Data bearing most directly on risk for anxiety disorders among individuals with early BI emerge from prospective longitudinal studies. Three prospective longitudinal studies followed samples into adolescence or adulthood. Schwartz and colleagues23
found a specific association between age-2 BI and lifetime SAD assessed during adolescence; however, when impairment was required for diagnosis, this finding held only for girls. Moreover, interviews with parents were not conducted, an approach which calls into question the validity of lifetime diagnoses.24,25
Prior and colleagues12
conducted psychiatric assessments with a subset of their epidemiological sample (n
= 59) at ages 13 to 14 years and found that adolescents meeting current criteria for anxiety disorders did not evidence extreme or stable shy/inhibited temperament (based on maternal report) in earlier assessments. Finally, Caspi and colleagues26
reported that participants characterized by extreme low or high BI at age 3 years were at increased risk for multiple current psychiatric disorders, particularly depression, at age 21 years; however, they found no specific association between early BI and adult anxiety. Existing studies therefore provide mixed support for the relations between early BI and anxiety disorders during adolescence and adulthood. Furthermore, of these studies, only Prior and colleagues12,27,28
reported multiple early assessments of BI and no strong evidence emerged of relations between early shyness and current anxiety diagnoses in adolescence.

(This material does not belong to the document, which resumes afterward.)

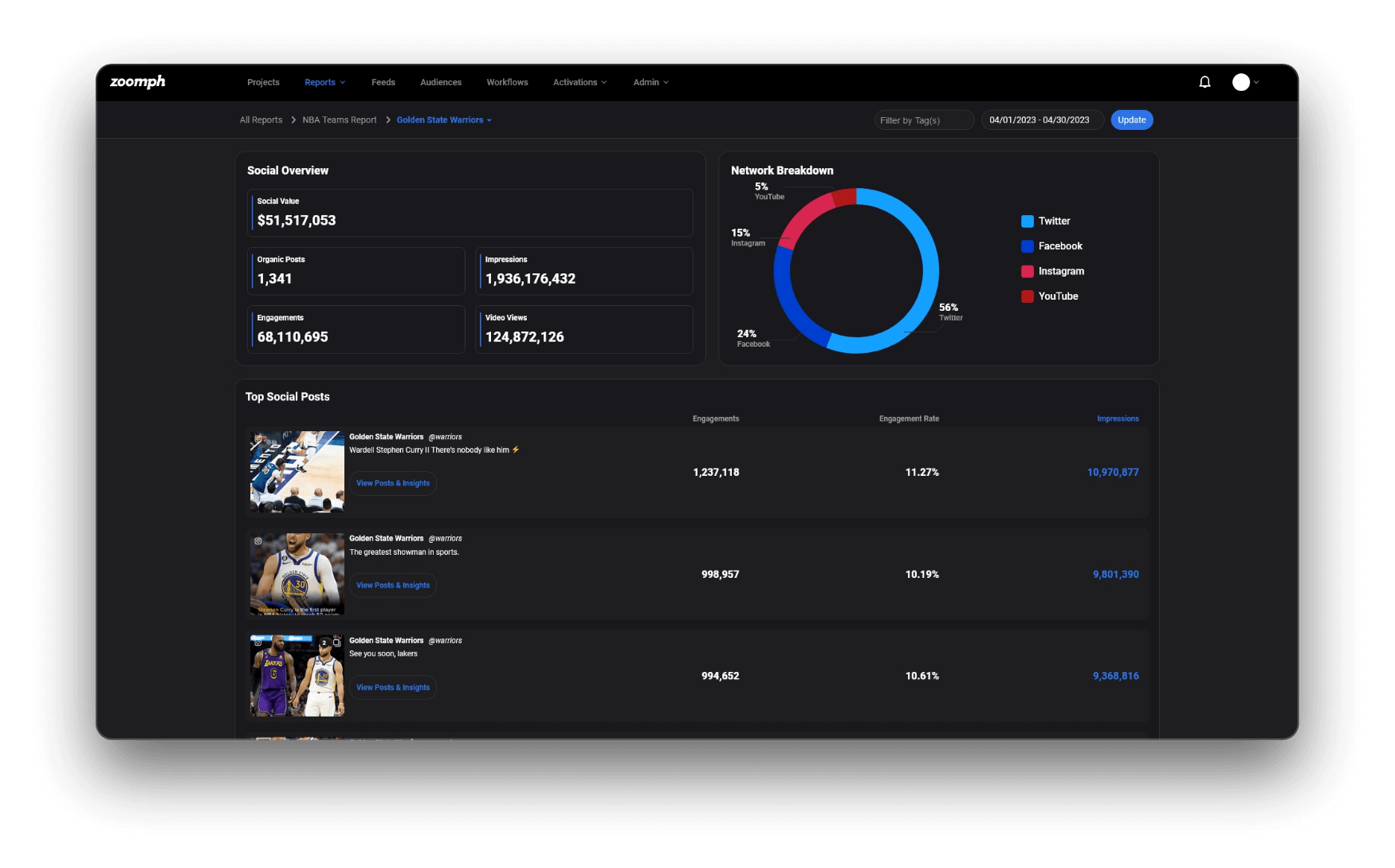1395x868 pixels.
Task: Click the Twitter legend icon in Network Breakdown
Action: click(1027, 221)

In understanding the link between early temperament and later psychopathology, it is important to consider that BI is only moderately stable across development.3
Perez-Edgar and Fox10
reported stability over 1 to 6 years ranging from 0.24 to 0.64, with greater stability among extreme groups. However, there is also a great deal of temporal variability in BI. For instance, Kagan and Snidman17
reported that only 18% of inhibited infants were classified as inhibited at every laboratory evaluation from 1 to 7 years of age. Individuals with stable BI may represent a distinct subgroup with a biological or genetic predisposition to negatively react to novel situations. Indeed, findings from a small study suggested that children who consistently fell into the high BI group at 21 months, 4 years, 5.5 years, and 7.5 years had higher rates of anxiety disorders at age 7.5 years than those who were not consistently inhibited at each of these time points.29
We therefore hypothesized that it is stable BI, rather than BI measured at a single time point, which places individuals at increased risk for developing anxiety disorders.
The current study examines the degree to which stable BI, measured at four time points from infancy through childhood using maternal reports and/or behavioral observations, predicts anxiety disorders in adolescence. In adolescence, we conducted semistructured diagnostic interviews with the parent and adolescent to assess a broad range of DSM-IV psychiatric disorders, as well as a continuous measure of adolescent- and parent-reported social anxiety symptoms. Of note, these three measures were completed independently to generate three independent sources of information about social anxiety symptoms.